The article explains how Granbury wasn't getting good service
Granbury is only about 35 miles southwest of Fort Worth, and people who move into town often are surprised to find they can't get cheap, high-speed Web access. In 2001, San Antonio-based SBC installed some high-speed connections, but the company still hasn't rolled out its network to the entire town. According to SBC, only about 20% of the town is wired with digital subscriber lines, or DSL, the technology SBC uses for high-speed Internet service. In Texas, lines serving 25% of SBC customers haven't been upgraded..
It also explains the details of the public-private partnership between Granbury and private ISP Frontier Communications. Frontier Communications fronted the money for the equipment and its installation, and provides ongoing network management and technical support.
The company installed antennas using equipment from Motorola Inc. on a water tower and on a city-owned radio tower in the local cemetery, providing high-speed access to city hall, two firehouses, a wastewater treatment plant and the local airport.
Last November, Frontier started equipping the entire city with Wi-Fi equipment from Tropos Networks Inc., an equipment maker that specializes in citywide wireless networks. Intel was an early Tropos investor. Among Mr. Tull's goals was providing Web access to police cars so officers could check records on the road.

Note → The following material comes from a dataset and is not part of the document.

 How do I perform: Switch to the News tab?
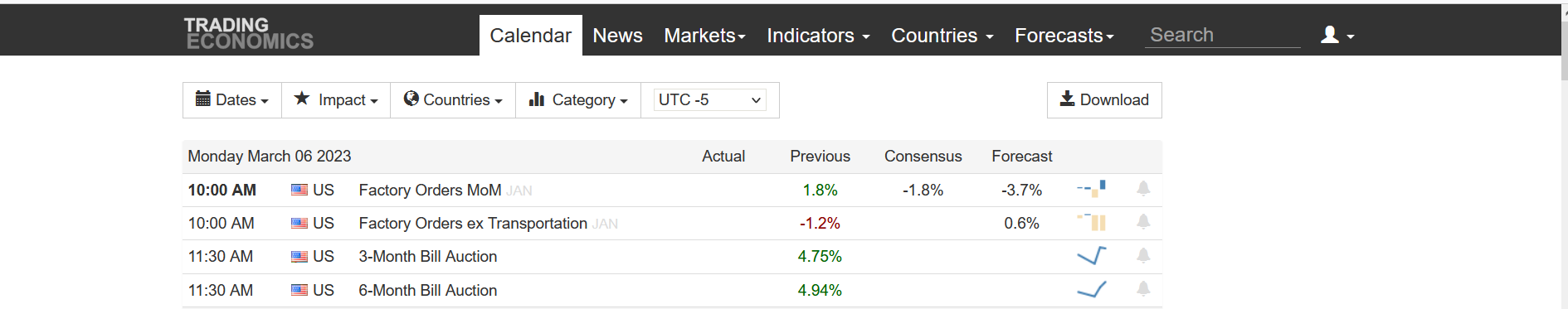[x=617, y=36]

He and Frontier later expanded the plans to offer paid, high-speed wireless Web access to residents and businesses, with customers paying Frontier.

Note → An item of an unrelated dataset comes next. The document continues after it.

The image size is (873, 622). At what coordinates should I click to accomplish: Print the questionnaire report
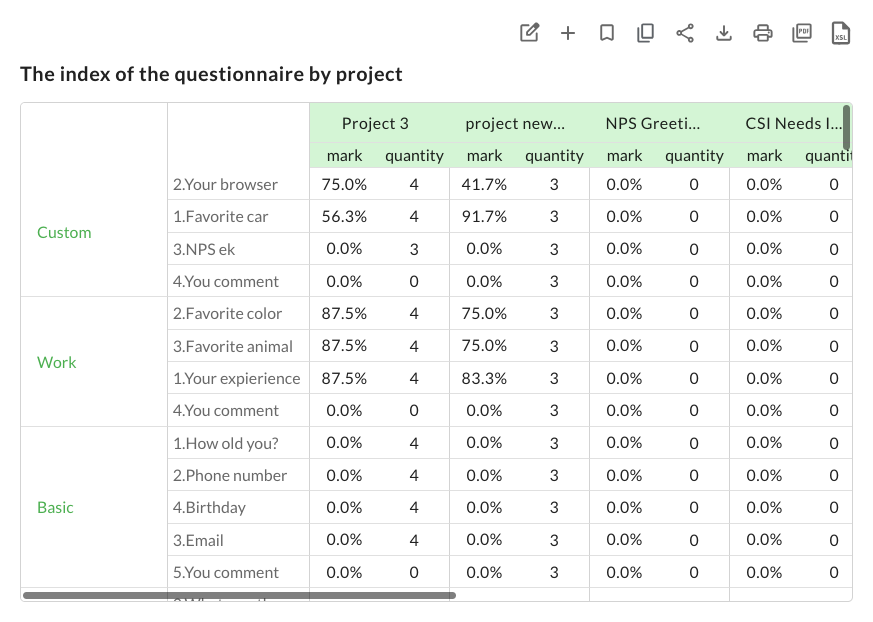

So far, roughly 60% of the city is covered, according to Mike Timmins, a co-owner of Frontier. Frontier paid for the equipment and its installation, but the city now is talking with Frontier about purchasing the entire Tropos network -- as well as additional equipment to cover the rest of town -- at a total cost of about $300,000.
Frontier will continue to manage the network and provide technical support. Out of the regular monthly charges of about $19.95 that subscribers pay to Frontier, the city will collect $3 per subscriber each month to recoup the cost of the equipment. "The entire capital outlay is shared," Mr. Tull says.
The phone company's propoganda focuses on the evils of "government going into business", but in practice, private enterprises install the equipment and deliver the service.
The WSJ article also points out that the telephone companies receive $5 billion in federal subsidies (for Universal Service Funds grants). That's not counting the state-level USF subsidy, which in Texas accounts for $583 million.
This highlights the hypocrisy of the complaints against government involvement -- clearly, government involvement is good, so long as it goes into the pockets of the phone companies!